Under the circumstances, we feel it would be best if VMware and LSI Logic
find a mutually acceptable solution to this problem, and Red Hat will
adopt whatever goes in the upstream kernel.

Chip


> 
> Chip
>

Comment 7 Ed Goggin 2006-12-07 13:22:48 UTC

Why not make DID_BUS_BUSY (or better yet, some new host status value like 
DID_NOMPIO_RETRY) command retries indefinite IFF REQ_FAILFAST is not set in the 
io request's cmd_flags?  These retries would not be impacted by the maximum 
command retry count.  This host status would also differ from DID_IMM_RETRY in 
that no retries would be done by scsi-ml if REQ_FAILFAST was set.  Using a new 
host status would also require changing mptscsih.c to use the new host status 
instead of DID_BUS_BUSY.

The approach also requires that io from a VMware ESX Server guest OS would not 
have REQ_FAILFAST set while io managed by the RDAC/MPP driver would have 
REQ_FAILFAST set.  The only Linux io which has REQ_FAILFAST set is MPIO and 
readahead requests.  Since there is no logical reason for a VMware ESX Server 
guest to run multi-pathing services (since MPIO is provided in by ESX Server 
itself), this restriction should be fine for them.  This approach may require 
changing the RDAC/MPP driver to set REQ_FAILFAST for their io, similar to the 
dm-multipath driver dm-mpath.c, if they don't do so already.

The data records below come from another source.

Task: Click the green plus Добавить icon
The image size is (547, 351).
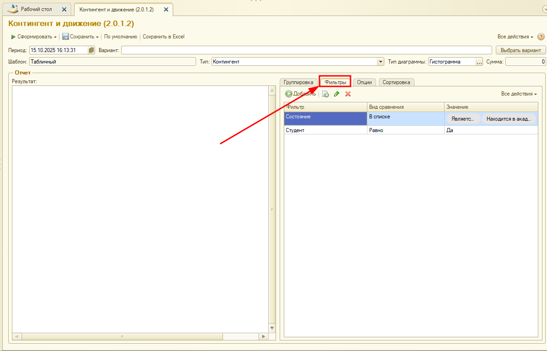Action: (x=288, y=94)
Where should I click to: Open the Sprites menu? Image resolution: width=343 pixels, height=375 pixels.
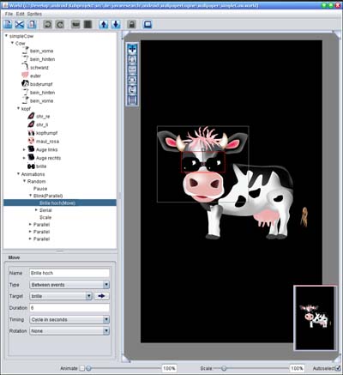34,14
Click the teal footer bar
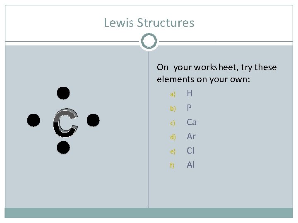The image size is (298, 223). point(149,213)
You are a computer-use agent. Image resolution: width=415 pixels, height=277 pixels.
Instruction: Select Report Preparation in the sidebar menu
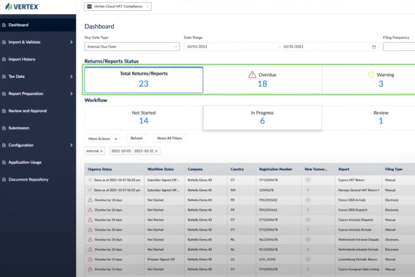[26, 93]
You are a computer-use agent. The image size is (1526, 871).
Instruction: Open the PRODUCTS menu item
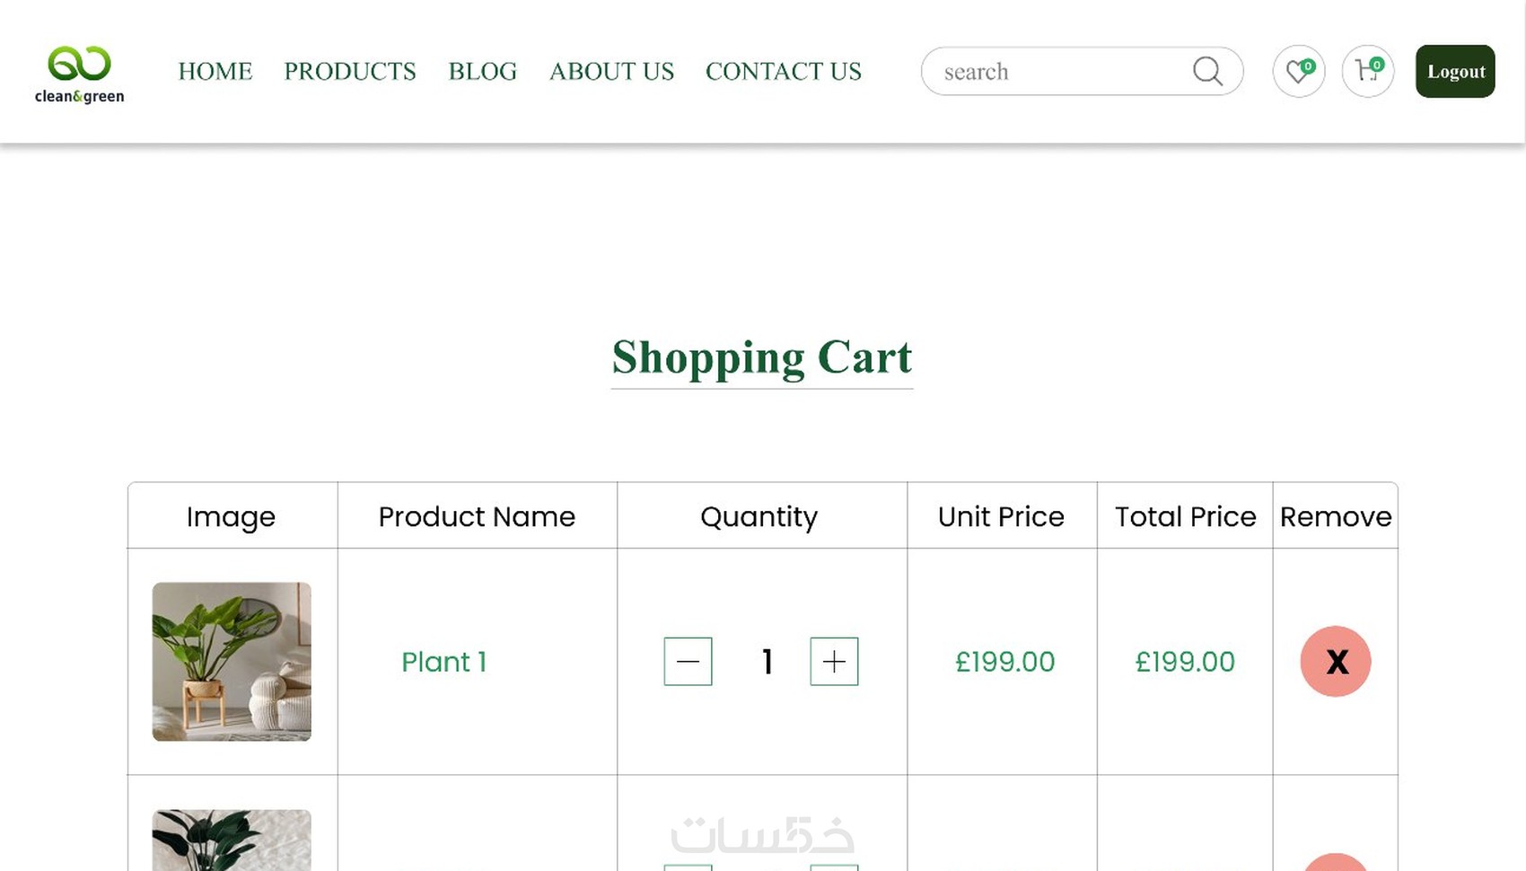click(350, 71)
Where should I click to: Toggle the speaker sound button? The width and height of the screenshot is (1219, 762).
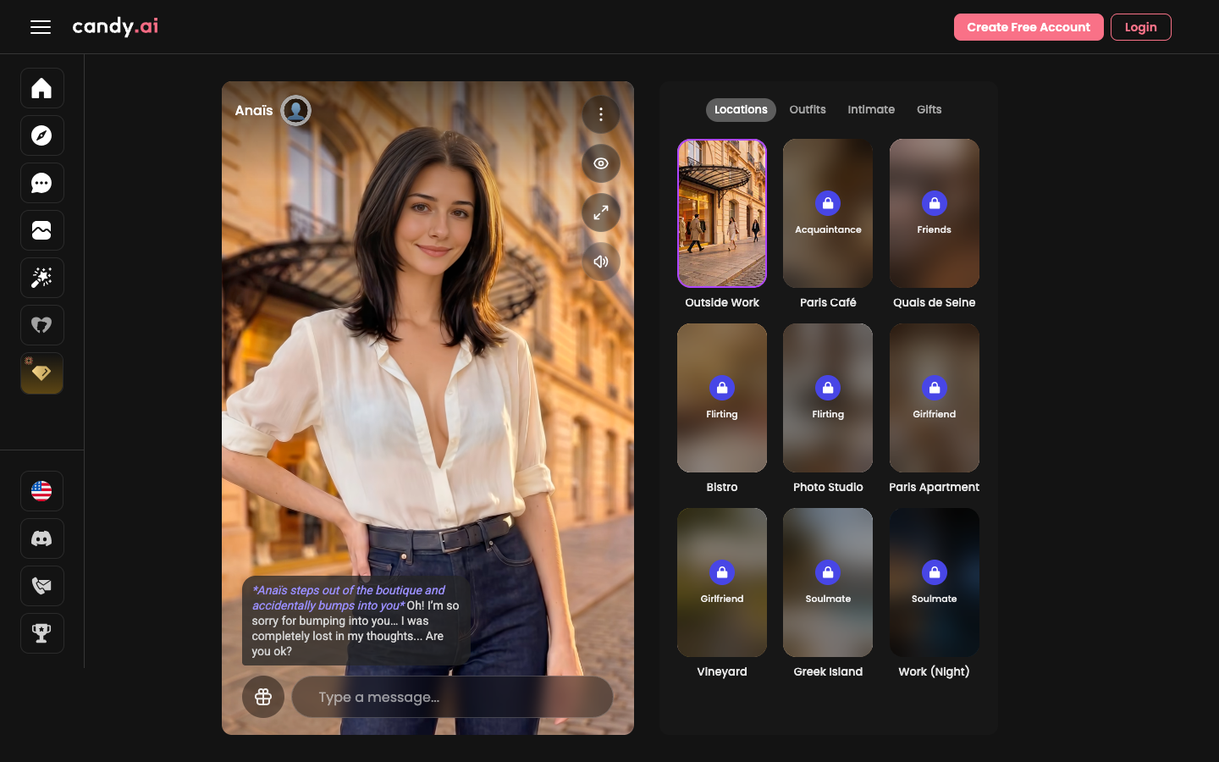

Comment 8 Mike Christie 2006-12-13 20:56:28 UTC

(In reply to comment #7)
> Why not make DID_BUS_BUSY (or better yet, some new host status value like 
> DID_NOMPIO_RETRY) command retries indefinite IFF REQ_FAILFAST is not set in the 
> io request's cmd_flags?  These retries would not be impacted by the maximum 
> command retry count.  This host status would also differ from DID_IMM_RETRY in 
> that no retries would be done by scsi-ml if REQ_FAILFAST was set.  Using a new 
> host status would also require changing mptscsih.c to use the new host status 
> instead of DID_BUS_BUSY.
> 
> The approach also requires that io from a VMware ESX Server guest OS would not 
> have REQ_FAILFAST set while io managed by the RDAC/MPP driver would have 
> REQ_FAILFAST set.  The only Linux io which has REQ_FAILFAST set is MPIO and 
> readahead requests.  Since there is no logical reason for a VMware ESX Server 
> guest to run multi-pathing services (since MPIO is provided in by ESX Server 
> itself), this restriction should be fine for them.  This approach may require 
> changing the RDAC/MPP driver to set REQ_FAILFAST for their io, similar to the 
> dm-multipath driver dm-mpath.c, if they don't do so already.

I agree with Ed's comments. It should really be up to the LSI RDAC/MPP driver to
set the failfast bit here. Last I looked it was doing some weird hook in to the
scsi mid layer but it should still be able to set the failfast bit.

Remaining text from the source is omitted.